In it, but not of it. TPM DC
Before the bill ultimately passed, the legislation was stuck in parliamentarian limbo for more than two hours.
The bill needed 20 votes out of the 38-member Senate to pass. On its first vote at about 5:30 p.m., it received 19 yea votes and 18 nay votes in a floor vote, but Republican Sen. Patrick Colbeck, who is vehemently opposed to expansion, abstained from voting. If he had cast a nay vote, leaving a 19-19 tie, then Republican Lt. Gov. Brian Calley could have cast the tiebreaking vote to pass the bill, as Calley has pledged to do.
But because Colbeck didn't vote, the bill failed when it didn't reach the 20-vote threshold. The Senate then immediately voted 21-17 to reconsider the vote and went into recess so the party caucuses could meet. It took more than two hours before the Senate reconvened and finally passed the bill.
Sen. Tom Casperson, a Republican, switched his vote after securing an amendment that reformed hospital payments for uncompensated care for the uninsured. According to tweets from local reporters, Casperson had been expected to vote for the expansion initially, but unexpectedly voted nay on the first floor vote. His yea on the second floor vote made Calley's tiebreaking vote unnecessary.
The Senate also rejected two alternative proposals that would have relied on state-only funding to expand health coverage.
Michigan joins a handful of other red states that have signed onto this key piece of Obamacare, which grants Medicaid eligibility to people with incomes up to 138 percent of the federal poverty level.
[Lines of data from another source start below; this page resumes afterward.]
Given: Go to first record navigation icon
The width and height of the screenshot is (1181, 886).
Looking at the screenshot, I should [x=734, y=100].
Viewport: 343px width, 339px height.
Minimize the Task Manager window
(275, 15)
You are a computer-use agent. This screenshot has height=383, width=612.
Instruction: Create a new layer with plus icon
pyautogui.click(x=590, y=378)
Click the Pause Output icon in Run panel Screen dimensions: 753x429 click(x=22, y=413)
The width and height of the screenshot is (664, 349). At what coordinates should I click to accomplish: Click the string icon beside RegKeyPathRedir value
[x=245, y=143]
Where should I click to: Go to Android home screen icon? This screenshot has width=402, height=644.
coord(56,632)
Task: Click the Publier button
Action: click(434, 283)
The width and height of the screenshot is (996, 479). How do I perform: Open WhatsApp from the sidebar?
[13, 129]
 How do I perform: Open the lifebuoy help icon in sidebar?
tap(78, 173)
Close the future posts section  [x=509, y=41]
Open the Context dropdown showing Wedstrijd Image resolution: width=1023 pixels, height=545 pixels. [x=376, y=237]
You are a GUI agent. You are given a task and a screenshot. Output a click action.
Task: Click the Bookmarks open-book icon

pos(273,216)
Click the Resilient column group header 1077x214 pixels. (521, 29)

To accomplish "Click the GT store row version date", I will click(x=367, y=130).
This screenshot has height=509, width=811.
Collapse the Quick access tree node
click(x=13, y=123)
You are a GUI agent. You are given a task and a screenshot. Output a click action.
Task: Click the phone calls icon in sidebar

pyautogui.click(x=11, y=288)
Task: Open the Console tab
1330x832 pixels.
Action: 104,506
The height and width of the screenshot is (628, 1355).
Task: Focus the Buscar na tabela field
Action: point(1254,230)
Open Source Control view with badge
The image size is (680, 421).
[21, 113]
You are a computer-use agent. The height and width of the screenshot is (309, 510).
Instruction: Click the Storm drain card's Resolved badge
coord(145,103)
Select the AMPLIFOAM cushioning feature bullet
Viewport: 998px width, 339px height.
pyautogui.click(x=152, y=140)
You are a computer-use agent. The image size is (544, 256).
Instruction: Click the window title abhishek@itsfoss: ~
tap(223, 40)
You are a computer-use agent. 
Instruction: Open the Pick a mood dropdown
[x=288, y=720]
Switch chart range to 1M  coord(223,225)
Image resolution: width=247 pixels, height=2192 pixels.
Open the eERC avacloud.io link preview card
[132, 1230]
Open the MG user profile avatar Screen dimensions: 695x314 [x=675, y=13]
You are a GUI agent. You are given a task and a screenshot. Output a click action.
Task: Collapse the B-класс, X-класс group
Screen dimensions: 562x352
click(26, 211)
Arizona and North Dakota are two other uniformly Republican states that agreed to the expansion; New Jersey Gov. Chris Christie also endorsed an expansion proposal from his Democratic-controlled state legislature.
As TPM reported last week, several key red states -- of which Michigan was one -- are still debating the Medicaid expansion. Proposals in Ohio and Virginia are very much alive and could be approved before Jan. 1, 2014, when the expansion goes into effect. There is a substantial impetus for those states to get expansion passed as soon as possible: the ACA requires the federal government to cover 100 percent of the costs from 2014 to 2016.
But because more than 20 Republican-controlled states rejected the expansion, made optional by the U.S. Supreme Court in its Obamacare ruling, up to three million fewer people are expected to be covered under the law, according to the Congressional Budget Office.
It wasn't an easy path to passage in Michigan, despite Snyder's enthusiastic endorsement. The Senate had rejected the House's expansion bill earlier this summer, and Senate GOP leaders were forced to break their own version of the "Hastert Rule" -- which usually requires a majority of the majority caucus to approve a bill for it to reach the chamber floor -- to get the expansion passed.
And that was before Tuesday's shenanigans.